Bronchoalveolar Lavage, Leukocyte Enumeration, and Cytokine Analysis

Lungs were lavaged three times with 1 ml of 1× Hank’s balanced salt solution. Total cell counts were determined with a hemocytometer and differential counts were determined on Hemacolor-stained (EM Science, Gibbstown, NJ) slides. Cytokine levels were measured by ELISA according to manufacturer’s instructions (eBioscience, San Diego, CA).

Mean Linear Intercept

Mean linear intercept (MLI), also referred to as chord length, is a measure of alveolar diameter and was determined on formalin-fixed, paraffin-embedded, H&E-stained mouse lung tissue as our group previously reported(17). Sections (3 per lung) were blinded to two reviewers and measurements were averaged.

Cadmium and Zinc Measures

Cd and Zn were measured at baseline and then at the conclusion of each exposure period in lung and kidney tissue by either Atomic Adsorption or ICP-MS as previously published by our group (21).

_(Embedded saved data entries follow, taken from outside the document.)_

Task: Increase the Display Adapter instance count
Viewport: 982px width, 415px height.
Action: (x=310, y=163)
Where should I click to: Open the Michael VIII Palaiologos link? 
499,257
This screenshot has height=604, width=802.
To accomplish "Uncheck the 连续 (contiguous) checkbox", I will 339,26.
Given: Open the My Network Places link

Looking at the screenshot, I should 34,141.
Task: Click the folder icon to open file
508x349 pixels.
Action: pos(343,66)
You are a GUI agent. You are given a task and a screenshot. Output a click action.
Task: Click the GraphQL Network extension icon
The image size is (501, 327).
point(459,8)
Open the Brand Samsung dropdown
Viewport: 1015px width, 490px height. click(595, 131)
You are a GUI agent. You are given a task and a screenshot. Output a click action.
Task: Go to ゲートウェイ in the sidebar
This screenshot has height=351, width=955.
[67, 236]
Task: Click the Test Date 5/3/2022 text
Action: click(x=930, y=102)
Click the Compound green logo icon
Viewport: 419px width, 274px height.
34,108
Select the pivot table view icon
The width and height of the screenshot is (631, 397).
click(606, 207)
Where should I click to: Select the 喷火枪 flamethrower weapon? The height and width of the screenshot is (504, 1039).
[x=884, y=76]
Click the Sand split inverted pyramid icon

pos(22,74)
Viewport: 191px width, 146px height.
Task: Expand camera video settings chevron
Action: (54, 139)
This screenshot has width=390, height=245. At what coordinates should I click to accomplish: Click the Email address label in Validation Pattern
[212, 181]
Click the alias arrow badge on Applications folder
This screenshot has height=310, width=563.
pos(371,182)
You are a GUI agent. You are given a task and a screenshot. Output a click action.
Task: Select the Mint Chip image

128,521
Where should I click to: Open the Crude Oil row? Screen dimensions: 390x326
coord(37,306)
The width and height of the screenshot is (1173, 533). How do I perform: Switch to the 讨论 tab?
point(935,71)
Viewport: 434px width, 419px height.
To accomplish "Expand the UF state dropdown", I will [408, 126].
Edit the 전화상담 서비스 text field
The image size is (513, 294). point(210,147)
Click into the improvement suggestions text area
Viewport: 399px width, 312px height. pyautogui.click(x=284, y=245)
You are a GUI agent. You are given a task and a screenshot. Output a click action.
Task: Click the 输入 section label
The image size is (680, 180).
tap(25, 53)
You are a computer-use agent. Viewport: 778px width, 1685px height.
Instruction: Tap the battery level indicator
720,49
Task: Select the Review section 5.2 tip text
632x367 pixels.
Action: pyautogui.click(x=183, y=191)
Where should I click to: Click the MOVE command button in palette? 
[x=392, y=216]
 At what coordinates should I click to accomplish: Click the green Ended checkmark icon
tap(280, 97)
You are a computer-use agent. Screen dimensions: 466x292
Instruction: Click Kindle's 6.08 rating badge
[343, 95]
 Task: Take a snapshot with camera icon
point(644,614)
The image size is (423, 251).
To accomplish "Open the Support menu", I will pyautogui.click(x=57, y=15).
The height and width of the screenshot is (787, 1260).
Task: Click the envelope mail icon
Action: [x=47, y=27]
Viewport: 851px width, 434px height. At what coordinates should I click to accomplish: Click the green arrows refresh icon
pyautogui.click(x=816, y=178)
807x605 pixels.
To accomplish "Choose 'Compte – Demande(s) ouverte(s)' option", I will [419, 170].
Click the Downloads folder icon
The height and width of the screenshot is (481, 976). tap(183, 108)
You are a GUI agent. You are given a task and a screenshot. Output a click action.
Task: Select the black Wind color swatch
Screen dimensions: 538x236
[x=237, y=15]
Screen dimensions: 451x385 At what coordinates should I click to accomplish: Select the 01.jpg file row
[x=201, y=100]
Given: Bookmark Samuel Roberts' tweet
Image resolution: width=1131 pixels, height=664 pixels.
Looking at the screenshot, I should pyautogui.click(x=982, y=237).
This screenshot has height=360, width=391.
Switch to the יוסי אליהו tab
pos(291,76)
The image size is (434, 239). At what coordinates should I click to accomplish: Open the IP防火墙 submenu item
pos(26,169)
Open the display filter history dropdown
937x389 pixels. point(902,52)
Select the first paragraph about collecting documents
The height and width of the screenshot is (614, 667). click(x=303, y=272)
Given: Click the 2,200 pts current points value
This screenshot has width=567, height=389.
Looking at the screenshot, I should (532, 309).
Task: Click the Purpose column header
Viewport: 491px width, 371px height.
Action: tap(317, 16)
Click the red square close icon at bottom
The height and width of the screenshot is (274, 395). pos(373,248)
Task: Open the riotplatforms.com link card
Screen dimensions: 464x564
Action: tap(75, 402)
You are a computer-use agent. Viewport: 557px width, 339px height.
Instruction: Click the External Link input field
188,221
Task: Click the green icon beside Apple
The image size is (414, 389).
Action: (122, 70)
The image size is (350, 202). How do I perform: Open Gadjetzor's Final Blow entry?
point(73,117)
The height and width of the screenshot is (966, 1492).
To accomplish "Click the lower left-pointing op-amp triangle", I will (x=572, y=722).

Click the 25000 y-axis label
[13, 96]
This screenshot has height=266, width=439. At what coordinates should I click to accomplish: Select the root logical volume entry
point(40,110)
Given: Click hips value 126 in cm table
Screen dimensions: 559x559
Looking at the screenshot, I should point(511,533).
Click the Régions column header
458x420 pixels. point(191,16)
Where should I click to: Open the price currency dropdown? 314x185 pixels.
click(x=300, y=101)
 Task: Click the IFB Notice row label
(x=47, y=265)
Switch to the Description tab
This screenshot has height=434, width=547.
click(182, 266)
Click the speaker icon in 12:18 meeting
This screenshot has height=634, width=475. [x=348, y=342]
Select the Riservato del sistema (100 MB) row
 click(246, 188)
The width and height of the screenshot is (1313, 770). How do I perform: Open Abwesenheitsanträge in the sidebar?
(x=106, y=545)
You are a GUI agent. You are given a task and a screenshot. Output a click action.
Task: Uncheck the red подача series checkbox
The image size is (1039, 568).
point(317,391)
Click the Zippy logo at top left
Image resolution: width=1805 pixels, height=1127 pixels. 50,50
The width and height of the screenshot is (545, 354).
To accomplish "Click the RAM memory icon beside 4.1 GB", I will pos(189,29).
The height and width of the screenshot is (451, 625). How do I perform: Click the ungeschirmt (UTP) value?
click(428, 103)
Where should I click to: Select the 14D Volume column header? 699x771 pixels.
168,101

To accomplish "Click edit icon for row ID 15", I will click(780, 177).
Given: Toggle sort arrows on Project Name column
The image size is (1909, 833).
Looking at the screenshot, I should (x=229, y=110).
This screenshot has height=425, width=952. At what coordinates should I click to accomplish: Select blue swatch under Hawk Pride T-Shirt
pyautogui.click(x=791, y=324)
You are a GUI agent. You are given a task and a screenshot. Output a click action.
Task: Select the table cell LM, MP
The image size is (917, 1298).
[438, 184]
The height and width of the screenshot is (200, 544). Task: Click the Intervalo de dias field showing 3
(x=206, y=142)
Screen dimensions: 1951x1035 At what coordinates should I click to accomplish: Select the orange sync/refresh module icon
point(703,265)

Measurement of Radical Species

Lung samples were mixed with the cell-permeable cyclic hydroxylamine spin probe 1- hydroxy-3-methoxycarbonyl-2,2,5,5-tetramethylpyrrolidine to measure the formation of free radical oxygen species (CMH, Enzo Life Sciences Inc.) as previously reported (22). ROS released by lung tissue reacts with CMH to form a stable nitroxide radical that can be measured using electron spin resonance (ESR) and expressed as nanomole per milligram of protein sample.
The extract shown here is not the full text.